======== PROVIDED PASSAGE

The statistics cloze dataset included 58,316 observations from 478 participants who learned statistical concepts by reading sentences and filling in missing words. Participants were adults recruited from Amazon Mechanical Turk. There were 144 KCs in the dataset, derived from 36 sentences, each with 1 of 4 different possible words missing (cloze items). The number of times specific cloze items were presented was manipulated, as well as the temporal spacing between presentations (narrow, medium, or wide). The post-practice test (filling in missing words) could be after 2 minutes, 1 day, or 3 days (manipulated between students).

The stimuli type, manipulation of spacing, repetition of KCs and items, and multiple-day delays made this dataset appropriate for evaluating model fit to well-known patterns in human learning data (e.g., substantial forgetting across delays, benefits of spacing). The dataset was downloaded from the Memphis Datashop repository.

================
======== PROVIDED MATERIAL

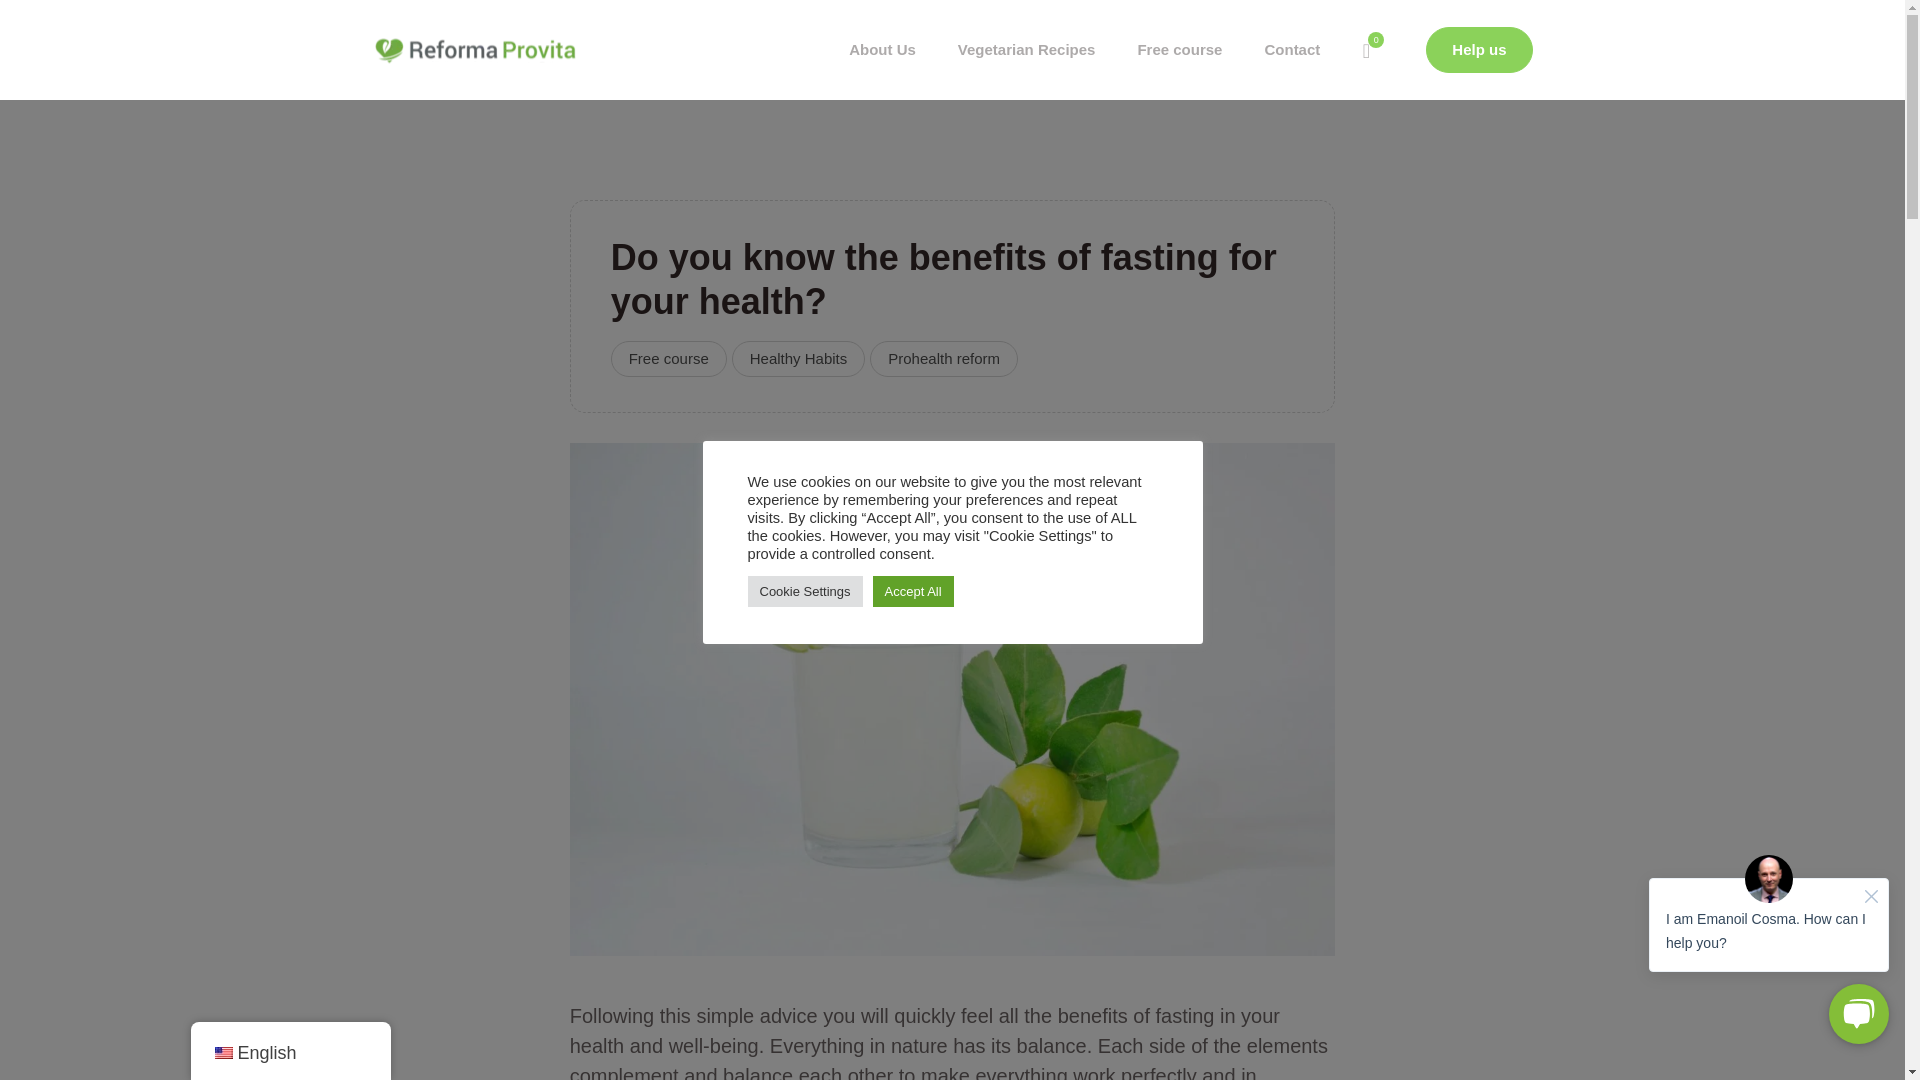  What do you see at coordinates (1178, 50) in the screenshot?
I see `Free course` at bounding box center [1178, 50].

================

## YOUR TASKS
**1)** Answer from the statistics cloze dataset passage:
(a) How many participants contributed observations?
(b) Where were the participants recruited?
(c) From which repository was the dataset downloaded?
**2)** Extend the passage on the statistics cloze dataset, continuing after its final sentence.
The data above has no role here.

## ANSWERS TO EACH TASK
**1)**
(a) 478
(b) Amazon Mechanical Turk
(c) The Memphis Datashop repository

**2)**
As components we choose to use the ids for the student (Anon.Student.Id), sentence itself (KC..Cluster, 32 levels due to each sentence having 2 feedback conditions which we do not investigate here), specific items (KC.Default.) and the response word (CF..Correct.Answer.). KC..Default. and CF..Correct.Answer. had a good deal of overlap with KC..Default. since there were 72 items with 64 different responses. Here are two examples of these items, "The standard deviation is a __________ that describes typical variability for a set of observations.", and "Standard deviation is the __________ of the variance, also known as root mean squared error."

Tables 2, 3 and 4 show the results for the different start models.

For the AFM start the final model is specified in feature(component) notation, see equation below. See Table 2 and Figure 1 for the step actions that led to this final model.

$intercept(CF..Correct.Answer.) + recency(KC..Default.) + logsuc(CF..Correct.Answer.) + \ propdec(Anon.Student.Id)$

Figure 1. Scaled fit statistic (Z-score) changes during BIC bidirectional stepwise search for AFM model start with Cloze data.

For the BestLR start the final model is specified in feature(component) notation, see equation below. See Table 3 and Figure 2 for the step actions that led to this final model.

$logsuc(Anon.Student.Id.) + logfail(Anon.Student.Id.) + intercept\ (CF..Correct.Answer.) + logsuc\$(CF..Correct.Answer.) + recency(KC.Default) + recency(CF..Correct.Answer.)$

Figure 2. Scaled fit statistic (Z-score) changes during BIC bidirectional stepwise search for BestLR model start with Cloze data.

For the empty start the final model is specified in feature(component) notation, see equation below. See Table 4 and Figure 3 for the step actions that led to this final model.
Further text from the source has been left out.